_TASK STATEMENT_
The data shown below should all be retyped exactly.

_DATA UNDER STUDY_

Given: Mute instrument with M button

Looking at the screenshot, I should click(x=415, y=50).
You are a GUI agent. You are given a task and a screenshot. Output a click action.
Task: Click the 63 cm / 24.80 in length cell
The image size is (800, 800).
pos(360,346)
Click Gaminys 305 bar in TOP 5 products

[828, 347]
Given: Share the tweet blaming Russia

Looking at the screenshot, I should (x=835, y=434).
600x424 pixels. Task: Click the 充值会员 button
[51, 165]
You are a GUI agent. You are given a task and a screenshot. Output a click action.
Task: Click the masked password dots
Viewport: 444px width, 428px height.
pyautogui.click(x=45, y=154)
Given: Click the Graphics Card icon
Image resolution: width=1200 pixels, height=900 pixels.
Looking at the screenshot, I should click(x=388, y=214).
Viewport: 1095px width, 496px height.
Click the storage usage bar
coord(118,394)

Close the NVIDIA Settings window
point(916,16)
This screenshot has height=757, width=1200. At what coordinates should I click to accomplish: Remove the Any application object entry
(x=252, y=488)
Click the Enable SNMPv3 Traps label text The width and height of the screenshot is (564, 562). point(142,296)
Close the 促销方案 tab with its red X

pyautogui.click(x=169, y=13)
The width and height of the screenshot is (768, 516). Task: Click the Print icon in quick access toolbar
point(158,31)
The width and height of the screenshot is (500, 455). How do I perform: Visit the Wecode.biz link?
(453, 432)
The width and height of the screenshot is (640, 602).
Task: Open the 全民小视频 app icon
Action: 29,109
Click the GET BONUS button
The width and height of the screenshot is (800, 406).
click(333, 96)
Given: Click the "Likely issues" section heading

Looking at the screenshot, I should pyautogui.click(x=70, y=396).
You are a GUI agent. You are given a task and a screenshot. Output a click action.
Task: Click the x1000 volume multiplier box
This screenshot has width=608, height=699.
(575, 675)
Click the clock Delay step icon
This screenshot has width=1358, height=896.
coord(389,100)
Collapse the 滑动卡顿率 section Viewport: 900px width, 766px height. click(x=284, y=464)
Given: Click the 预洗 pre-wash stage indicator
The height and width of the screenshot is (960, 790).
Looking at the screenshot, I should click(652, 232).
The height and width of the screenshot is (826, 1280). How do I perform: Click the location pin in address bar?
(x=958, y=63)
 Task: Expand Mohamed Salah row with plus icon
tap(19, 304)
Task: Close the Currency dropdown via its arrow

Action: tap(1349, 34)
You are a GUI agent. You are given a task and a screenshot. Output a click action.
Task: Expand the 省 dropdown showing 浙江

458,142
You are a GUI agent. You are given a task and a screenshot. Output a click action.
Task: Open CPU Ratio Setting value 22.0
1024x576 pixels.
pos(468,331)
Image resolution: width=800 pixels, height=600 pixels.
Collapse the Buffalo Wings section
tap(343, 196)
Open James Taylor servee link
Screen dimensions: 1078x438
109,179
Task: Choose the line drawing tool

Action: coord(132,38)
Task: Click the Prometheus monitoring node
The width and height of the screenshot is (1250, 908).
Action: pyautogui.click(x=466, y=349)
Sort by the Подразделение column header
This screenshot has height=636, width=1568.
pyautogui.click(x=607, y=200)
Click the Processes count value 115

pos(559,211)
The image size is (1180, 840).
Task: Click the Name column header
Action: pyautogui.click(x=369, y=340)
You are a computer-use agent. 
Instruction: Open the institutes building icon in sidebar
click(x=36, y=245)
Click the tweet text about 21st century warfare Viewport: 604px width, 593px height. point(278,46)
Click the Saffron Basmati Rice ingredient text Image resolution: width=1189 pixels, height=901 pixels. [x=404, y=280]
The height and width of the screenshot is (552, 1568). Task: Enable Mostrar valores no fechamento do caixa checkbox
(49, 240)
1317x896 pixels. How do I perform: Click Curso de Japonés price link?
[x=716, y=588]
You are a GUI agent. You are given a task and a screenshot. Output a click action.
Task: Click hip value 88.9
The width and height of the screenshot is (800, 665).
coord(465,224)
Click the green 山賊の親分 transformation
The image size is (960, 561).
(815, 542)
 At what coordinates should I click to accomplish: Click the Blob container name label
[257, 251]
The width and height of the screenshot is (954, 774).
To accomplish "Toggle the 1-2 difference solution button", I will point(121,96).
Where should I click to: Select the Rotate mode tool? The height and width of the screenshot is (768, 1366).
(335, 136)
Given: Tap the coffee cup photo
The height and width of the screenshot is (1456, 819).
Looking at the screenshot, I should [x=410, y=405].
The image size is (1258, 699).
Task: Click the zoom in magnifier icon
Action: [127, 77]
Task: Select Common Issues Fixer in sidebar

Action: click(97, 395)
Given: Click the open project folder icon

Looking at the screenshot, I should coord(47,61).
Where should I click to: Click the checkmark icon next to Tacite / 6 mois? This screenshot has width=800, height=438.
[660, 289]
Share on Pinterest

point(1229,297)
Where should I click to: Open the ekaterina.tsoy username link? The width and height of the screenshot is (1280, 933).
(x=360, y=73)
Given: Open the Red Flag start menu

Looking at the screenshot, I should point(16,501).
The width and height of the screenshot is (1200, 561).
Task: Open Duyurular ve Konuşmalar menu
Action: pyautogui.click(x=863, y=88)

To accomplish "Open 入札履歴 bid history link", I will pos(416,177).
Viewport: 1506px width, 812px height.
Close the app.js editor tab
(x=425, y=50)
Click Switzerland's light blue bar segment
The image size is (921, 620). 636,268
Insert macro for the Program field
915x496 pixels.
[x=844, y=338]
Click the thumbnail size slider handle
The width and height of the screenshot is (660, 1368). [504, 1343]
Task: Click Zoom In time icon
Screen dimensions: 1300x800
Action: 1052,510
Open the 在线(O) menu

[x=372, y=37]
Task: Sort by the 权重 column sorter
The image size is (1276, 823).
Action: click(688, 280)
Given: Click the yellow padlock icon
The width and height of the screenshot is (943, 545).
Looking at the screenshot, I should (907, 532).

_YOUR RESPONSE_
Given: Mute instrument with M button

Looking at the screenshot, I should click(x=415, y=50).
You are a GUI agent. You are given a task and a screenshot. Output a click action.
Task: Click the 63 cm / 24.80 in length cell
The image size is (800, 800).
pos(360,346)
Click Gaminys 305 bar in TOP 5 products

[828, 347]
Given: Share the tweet blaming Russia

Looking at the screenshot, I should (x=835, y=434).
600x424 pixels. Task: Click the 充值会员 button
[51, 165]
You are a GUI agent. You are given a task and a screenshot. Output a click action.
Task: Click the masked password dots
Viewport: 444px width, 428px height.
pyautogui.click(x=45, y=154)
Given: Click the Graphics Card icon
Image resolution: width=1200 pixels, height=900 pixels.
Looking at the screenshot, I should click(x=388, y=214).
Viewport: 1095px width, 496px height.
Click the storage usage bar
coord(118,394)

Close the NVIDIA Settings window
point(916,16)
This screenshot has height=757, width=1200. At what coordinates should I click to accomplish: Remove the Any application object entry
(x=252, y=488)
Click the Enable SNMPv3 Traps label text The width and height of the screenshot is (564, 562). point(142,296)
Close the 促销方案 tab with its red X

pyautogui.click(x=169, y=13)
The width and height of the screenshot is (768, 516). Task: Click the Print icon in quick access toolbar
point(158,31)
The width and height of the screenshot is (500, 455). How do I perform: Visit the Wecode.biz link?
(453, 432)
The width and height of the screenshot is (640, 602).
Task: Open the 全民小视频 app icon
Action: 29,109
Click the GET BONUS button
The width and height of the screenshot is (800, 406).
click(333, 96)
Given: Click the "Likely issues" section heading

Looking at the screenshot, I should pyautogui.click(x=70, y=396).
You are a GUI agent. You are given a task and a screenshot. Output a click action.
Task: Click the x1000 volume multiplier box
This screenshot has width=608, height=699.
(575, 675)
Click the clock Delay step icon
This screenshot has width=1358, height=896.
coord(389,100)
Collapse the 滑动卡顿率 section Viewport: 900px width, 766px height. click(x=284, y=464)
Given: Click the 预洗 pre-wash stage indicator
The height and width of the screenshot is (960, 790).
Looking at the screenshot, I should click(652, 232).
The height and width of the screenshot is (826, 1280). How do I perform: Click the location pin in address bar?
(x=958, y=63)
 Task: Expand Mohamed Salah row with plus icon
tap(19, 304)
Task: Close the Currency dropdown via its arrow

Action: tap(1349, 34)
You are a GUI agent. You are given a task and a screenshot. Output a click action.
Task: Expand the 省 dropdown showing 浙江

458,142
You are a GUI agent. You are given a task and a screenshot. Output a click action.
Task: Open CPU Ratio Setting value 22.0
1024x576 pixels.
pos(468,331)
Image resolution: width=800 pixels, height=600 pixels.
Collapse the Buffalo Wings section
tap(343, 196)
Open James Taylor servee link
Screen dimensions: 1078x438
109,179
Task: Choose the line drawing tool

Action: coord(132,38)
Task: Click the Prometheus monitoring node
The width and height of the screenshot is (1250, 908).
Action: pyautogui.click(x=466, y=349)
Sort by the Подразделение column header
This screenshot has height=636, width=1568.
pyautogui.click(x=607, y=200)
Click the Processes count value 115

pos(559,211)
The image size is (1180, 840).
Task: Click the Name column header
Action: pyautogui.click(x=369, y=340)
You are a computer-use agent. 
Instruction: Open the institutes building icon in sidebar
click(x=36, y=245)
Click the tweet text about 21st century warfare Viewport: 604px width, 593px height. point(278,46)
Click the Saffron Basmati Rice ingredient text Image resolution: width=1189 pixels, height=901 pixels. [x=404, y=280]
The height and width of the screenshot is (552, 1568). Task: Enable Mostrar valores no fechamento do caixa checkbox
(49, 240)
1317x896 pixels. How do I perform: Click Curso de Japonés price link?
[x=716, y=588]
You are a GUI agent. You are given a task and a screenshot. Output a click action.
Task: Click hip value 88.9
The width and height of the screenshot is (800, 665).
coord(465,224)
Click the green 山賊の親分 transformation
The image size is (960, 561).
(815, 542)
 At what coordinates should I click to accomplish: Click the Blob container name label
[257, 251]
The width and height of the screenshot is (954, 774).
To accomplish "Toggle the 1-2 difference solution button", I will point(121,96).
Where should I click to: Select the Rotate mode tool? The height and width of the screenshot is (768, 1366).
(335, 136)
Given: Tap the coffee cup photo
The height and width of the screenshot is (1456, 819).
Looking at the screenshot, I should [x=410, y=405].
The image size is (1258, 699).
Task: Click the zoom in magnifier icon
Action: [127, 77]
Task: Select Common Issues Fixer in sidebar

Action: click(97, 395)
Given: Click the open project folder icon

Looking at the screenshot, I should coord(47,61).
Where should I click to: Click the checkmark icon next to Tacite / 6 mois? This screenshot has width=800, height=438.
[660, 289]
Share on Pinterest

point(1229,297)
Where should I click to: Open the ekaterina.tsoy username link? The width and height of the screenshot is (1280, 933).
(x=360, y=73)
Given: Open the Red Flag start menu

Looking at the screenshot, I should point(16,501).
The width and height of the screenshot is (1200, 561).
Task: Open Duyurular ve Konuşmalar menu
Action: pyautogui.click(x=863, y=88)

To accomplish "Open 入札履歴 bid history link", I will pos(416,177).
Viewport: 1506px width, 812px height.
Close the app.js editor tab
(x=425, y=50)
Click Switzerland's light blue bar segment
The image size is (921, 620). 636,268
Insert macro for the Program field
915x496 pixels.
[x=844, y=338]
Click the thumbnail size slider handle
The width and height of the screenshot is (660, 1368). [504, 1343]
Task: Click Zoom In time icon
Screen dimensions: 1300x800
Action: 1052,510
Open the 在线(O) menu

[x=372, y=37]
Task: Sort by the 权重 column sorter
The image size is (1276, 823).
Action: click(688, 280)
Given: Click the yellow padlock icon
The width and height of the screenshot is (943, 545).
Looking at the screenshot, I should (907, 532).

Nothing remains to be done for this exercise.